I agree with your agreement in principle, but the real mistake was not simply adding Unix to the skills list to begin with, and keeping POSIX and Linux. It's not really a lie, and it's pretty obvious from the first email what's going on with this recruiter. Besides, if he's touched a Macbook, he's used UNIX in some form, because at least 7 versions of OSX have been certified as Unix [0].
I don't think I'd have thought of one ignorant recruiter out of a company of many thousands as a red flag.
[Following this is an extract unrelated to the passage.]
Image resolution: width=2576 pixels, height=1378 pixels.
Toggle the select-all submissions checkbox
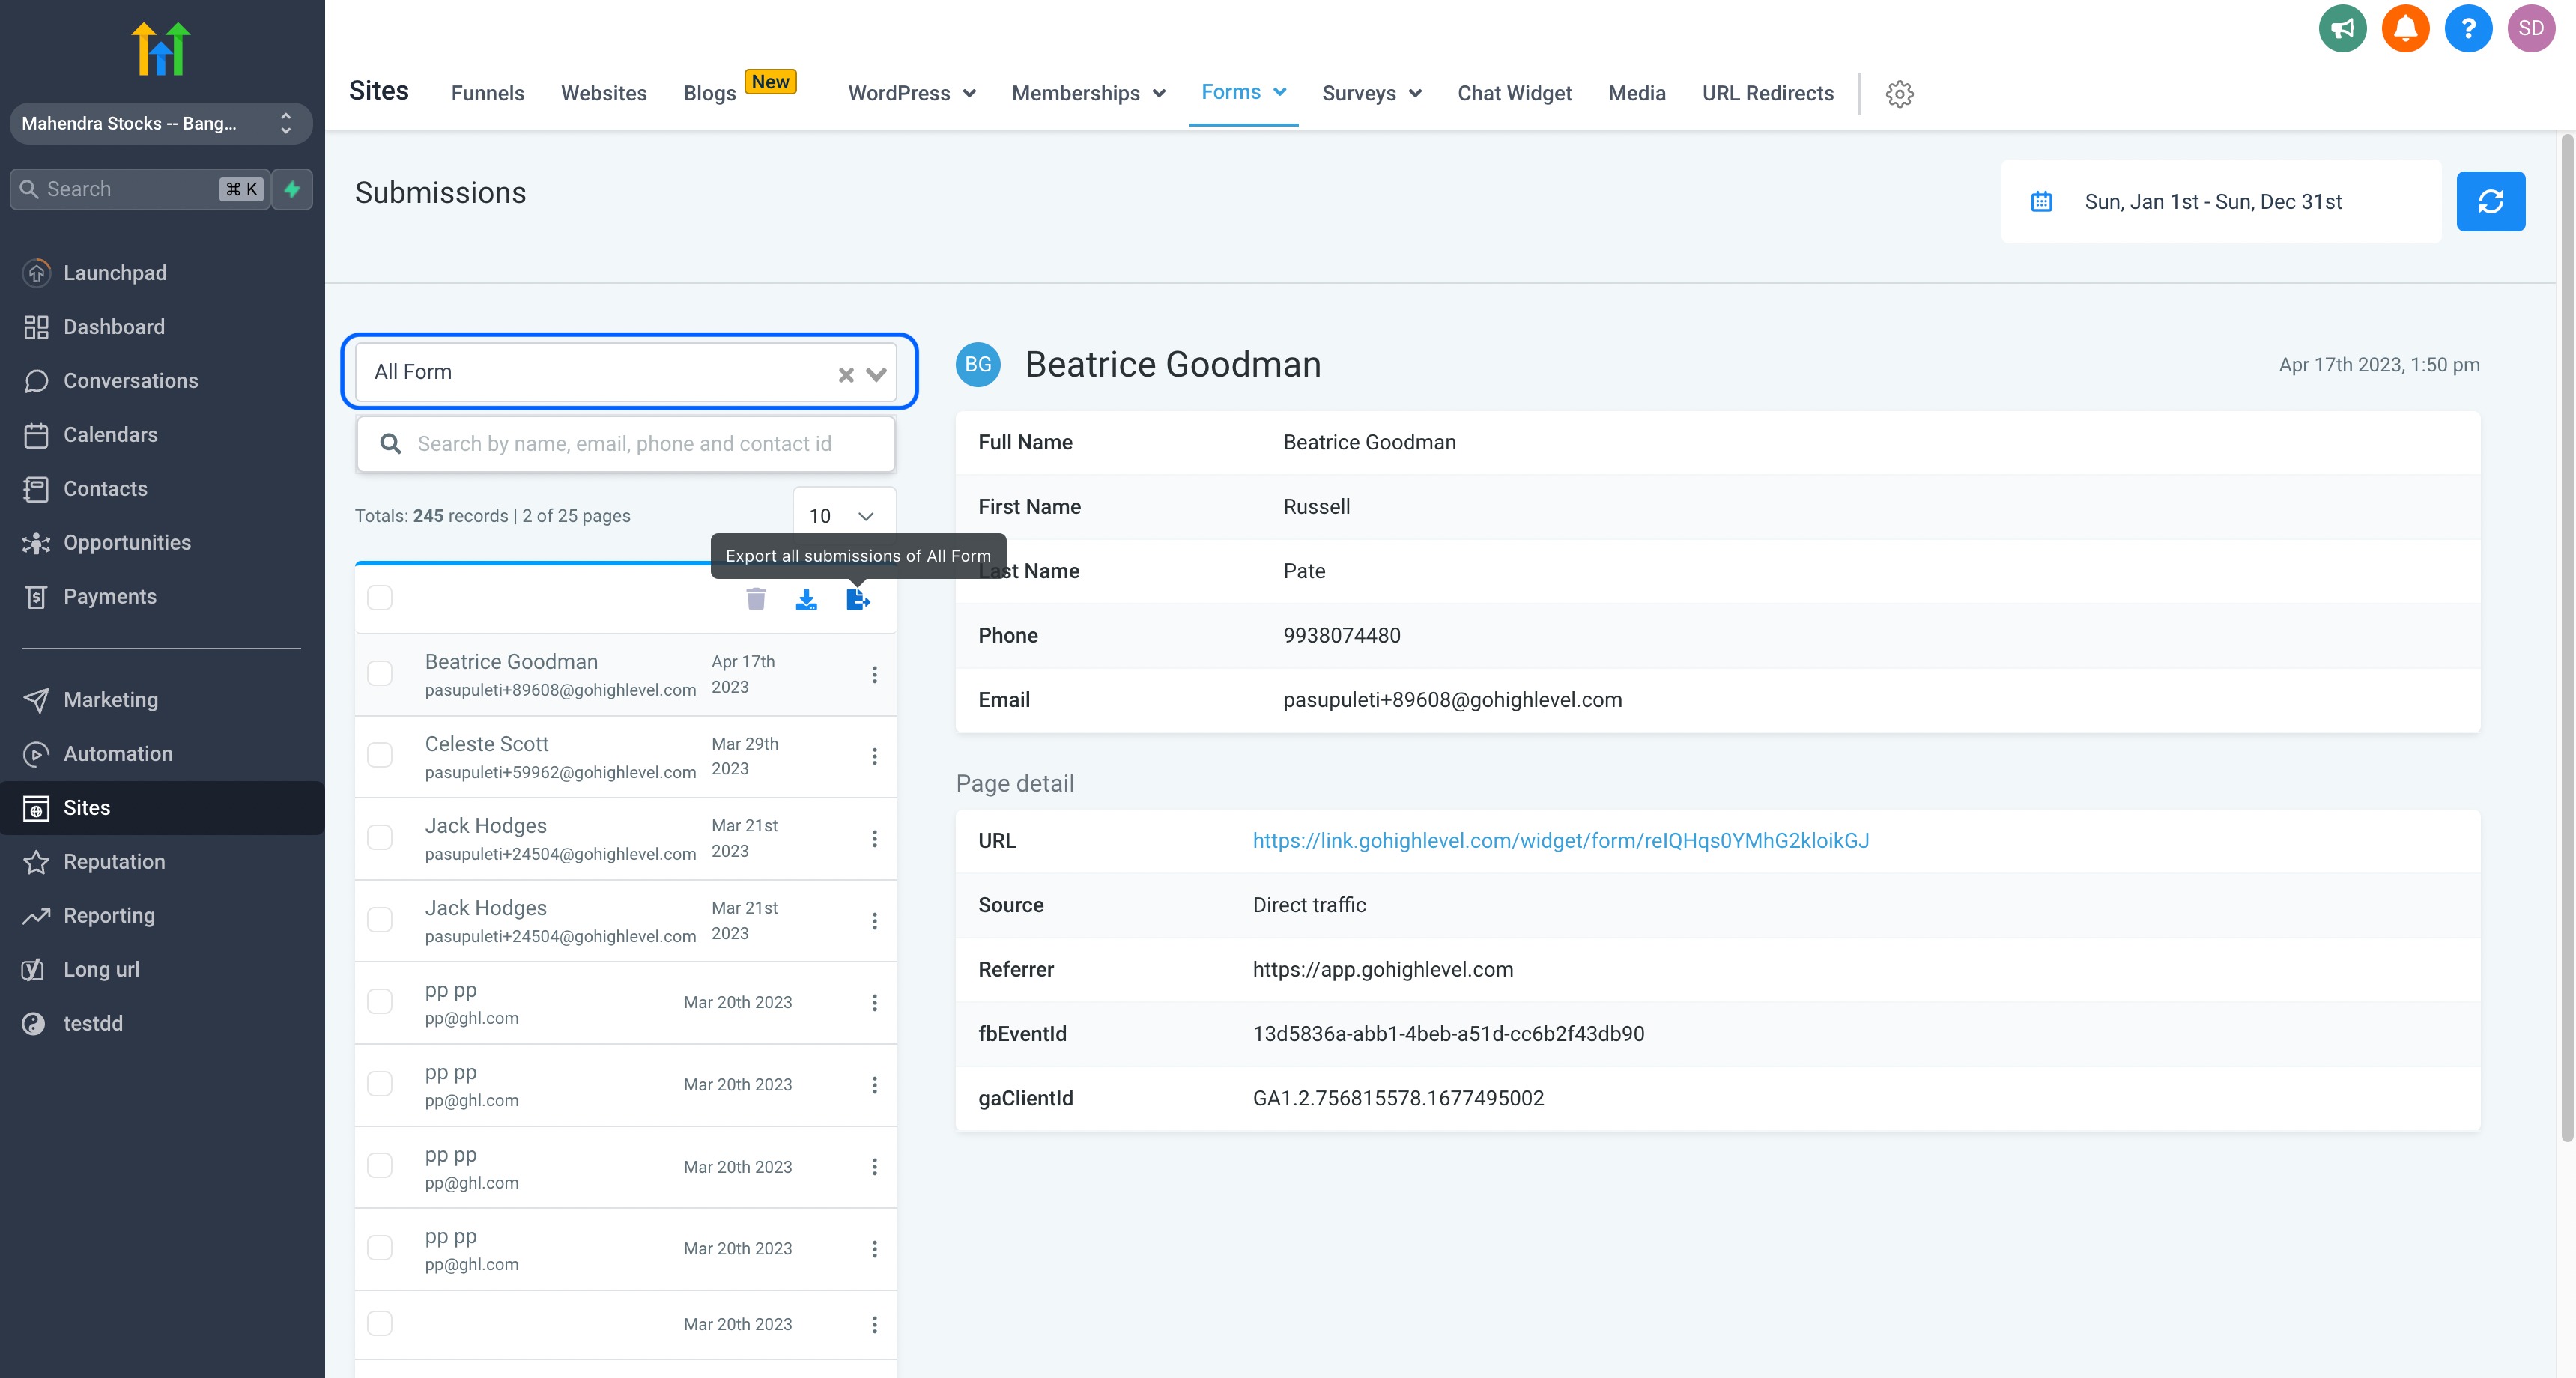[x=380, y=598]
We have a great recruiter at my company, but I have no idea if he knows the difference between Unix, POSIX, and Linux, or if he knows OSX is a Unix (tm).
I don't see a recruiter not knowing the particulars of POSIX/UNIX differences as the red flag (heck, I'm not even sure I could answer that question). The red flag to me is that the Kafkaesque exchange that followed, I suspect, is the product of the overall recruiting culture rather than a lone recruiter.
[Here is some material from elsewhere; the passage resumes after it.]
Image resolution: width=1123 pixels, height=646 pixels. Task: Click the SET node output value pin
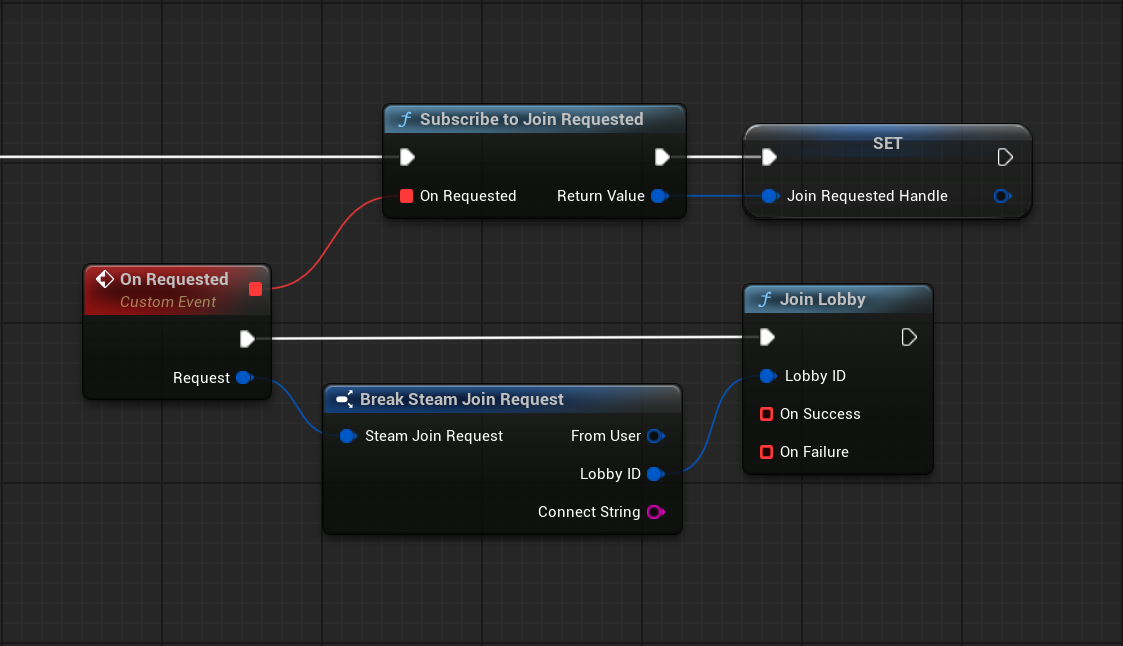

Oh, right, the "deleted Linux -> we need people with Linux experience" bit is pretty stupid. Still, I'd probably chalk that up to one ignorant recruiter and just put all those words on the résumé to satisfy them.
I don't think I'd have thought of one ignorant recruiter out of a company of many thousands as a red flag. We have a great recruiter at my company, but I have no idea if he knows the difference between Unix, POSIX, and Linux, or if he knows OSX is a Unix (tm).